━━━━━ Data for the task
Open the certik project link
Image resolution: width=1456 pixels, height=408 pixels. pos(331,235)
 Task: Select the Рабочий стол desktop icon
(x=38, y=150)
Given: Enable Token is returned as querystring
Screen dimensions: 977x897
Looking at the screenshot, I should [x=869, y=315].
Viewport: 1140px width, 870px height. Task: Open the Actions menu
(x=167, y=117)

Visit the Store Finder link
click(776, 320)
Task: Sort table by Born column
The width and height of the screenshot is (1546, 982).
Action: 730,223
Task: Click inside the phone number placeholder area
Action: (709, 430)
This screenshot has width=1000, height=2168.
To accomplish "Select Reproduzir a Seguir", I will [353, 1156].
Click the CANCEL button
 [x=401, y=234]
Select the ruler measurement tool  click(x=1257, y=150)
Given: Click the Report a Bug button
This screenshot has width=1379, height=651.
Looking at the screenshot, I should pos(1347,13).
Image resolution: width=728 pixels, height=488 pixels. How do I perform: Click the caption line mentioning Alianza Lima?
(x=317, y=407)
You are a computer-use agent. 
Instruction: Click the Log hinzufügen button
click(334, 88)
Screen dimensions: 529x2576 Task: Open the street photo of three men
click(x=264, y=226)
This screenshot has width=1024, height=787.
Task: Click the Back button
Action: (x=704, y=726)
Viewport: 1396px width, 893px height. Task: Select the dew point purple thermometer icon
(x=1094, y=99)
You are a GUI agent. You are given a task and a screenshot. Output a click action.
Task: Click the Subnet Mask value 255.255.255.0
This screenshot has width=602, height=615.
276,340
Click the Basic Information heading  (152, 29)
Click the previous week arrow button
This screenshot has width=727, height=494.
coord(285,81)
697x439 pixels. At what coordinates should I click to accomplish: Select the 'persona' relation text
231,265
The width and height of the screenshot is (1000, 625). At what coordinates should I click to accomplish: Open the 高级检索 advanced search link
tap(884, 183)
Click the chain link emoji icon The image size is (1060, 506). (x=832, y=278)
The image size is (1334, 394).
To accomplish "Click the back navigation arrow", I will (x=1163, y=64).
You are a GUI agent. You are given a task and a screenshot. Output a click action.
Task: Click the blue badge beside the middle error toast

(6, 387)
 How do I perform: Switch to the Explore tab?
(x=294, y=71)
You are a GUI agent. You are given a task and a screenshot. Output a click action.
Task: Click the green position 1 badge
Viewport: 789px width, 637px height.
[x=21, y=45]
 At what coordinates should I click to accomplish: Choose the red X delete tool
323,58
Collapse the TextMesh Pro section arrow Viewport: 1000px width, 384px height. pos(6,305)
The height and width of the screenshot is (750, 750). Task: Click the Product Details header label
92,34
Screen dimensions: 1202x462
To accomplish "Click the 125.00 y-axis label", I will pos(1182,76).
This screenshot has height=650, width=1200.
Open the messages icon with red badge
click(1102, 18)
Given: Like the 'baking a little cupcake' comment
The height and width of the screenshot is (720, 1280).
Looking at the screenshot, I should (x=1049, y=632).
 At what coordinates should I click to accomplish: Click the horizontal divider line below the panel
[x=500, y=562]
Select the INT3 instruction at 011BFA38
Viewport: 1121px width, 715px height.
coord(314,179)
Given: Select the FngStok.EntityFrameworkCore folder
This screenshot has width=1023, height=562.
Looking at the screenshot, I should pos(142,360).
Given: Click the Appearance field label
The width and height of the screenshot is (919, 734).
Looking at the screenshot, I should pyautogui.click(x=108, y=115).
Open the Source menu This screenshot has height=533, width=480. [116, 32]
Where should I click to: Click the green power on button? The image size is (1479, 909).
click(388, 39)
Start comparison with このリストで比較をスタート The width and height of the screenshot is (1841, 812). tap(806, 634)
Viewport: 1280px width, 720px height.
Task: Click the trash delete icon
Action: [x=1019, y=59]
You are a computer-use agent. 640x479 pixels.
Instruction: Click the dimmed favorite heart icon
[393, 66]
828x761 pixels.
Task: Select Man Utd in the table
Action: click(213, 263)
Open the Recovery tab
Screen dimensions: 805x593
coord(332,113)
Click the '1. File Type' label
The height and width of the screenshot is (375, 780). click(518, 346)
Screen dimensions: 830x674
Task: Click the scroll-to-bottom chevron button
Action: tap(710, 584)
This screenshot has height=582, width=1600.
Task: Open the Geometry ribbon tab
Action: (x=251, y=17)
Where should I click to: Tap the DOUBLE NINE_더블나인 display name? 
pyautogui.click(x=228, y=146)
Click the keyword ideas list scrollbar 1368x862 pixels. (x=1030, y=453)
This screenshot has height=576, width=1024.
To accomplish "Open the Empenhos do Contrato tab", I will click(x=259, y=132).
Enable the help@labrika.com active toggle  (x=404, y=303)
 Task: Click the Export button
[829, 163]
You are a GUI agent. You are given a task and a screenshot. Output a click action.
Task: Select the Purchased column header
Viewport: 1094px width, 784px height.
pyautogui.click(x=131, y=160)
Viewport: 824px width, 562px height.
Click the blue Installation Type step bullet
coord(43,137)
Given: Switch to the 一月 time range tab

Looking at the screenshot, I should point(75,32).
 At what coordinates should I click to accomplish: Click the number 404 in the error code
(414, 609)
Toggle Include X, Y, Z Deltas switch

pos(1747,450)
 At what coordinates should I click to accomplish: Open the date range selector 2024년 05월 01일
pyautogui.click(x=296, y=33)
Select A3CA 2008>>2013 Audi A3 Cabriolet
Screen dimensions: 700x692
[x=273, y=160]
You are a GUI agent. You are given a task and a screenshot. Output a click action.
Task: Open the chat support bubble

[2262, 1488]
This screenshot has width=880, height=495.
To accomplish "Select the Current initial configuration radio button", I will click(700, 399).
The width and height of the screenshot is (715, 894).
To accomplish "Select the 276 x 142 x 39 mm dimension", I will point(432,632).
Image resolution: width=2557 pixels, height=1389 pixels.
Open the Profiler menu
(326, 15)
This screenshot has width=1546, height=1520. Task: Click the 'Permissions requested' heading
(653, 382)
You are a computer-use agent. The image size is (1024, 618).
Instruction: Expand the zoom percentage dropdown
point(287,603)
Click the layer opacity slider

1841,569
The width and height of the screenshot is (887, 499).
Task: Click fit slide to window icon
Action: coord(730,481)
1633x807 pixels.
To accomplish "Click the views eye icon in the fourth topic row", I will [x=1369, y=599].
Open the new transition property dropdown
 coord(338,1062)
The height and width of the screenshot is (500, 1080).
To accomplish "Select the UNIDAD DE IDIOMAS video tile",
━━━━━━━━━━
- _About this task_: Your answer should be one number: how many lines in the records above include "column".

- _The answer_: 2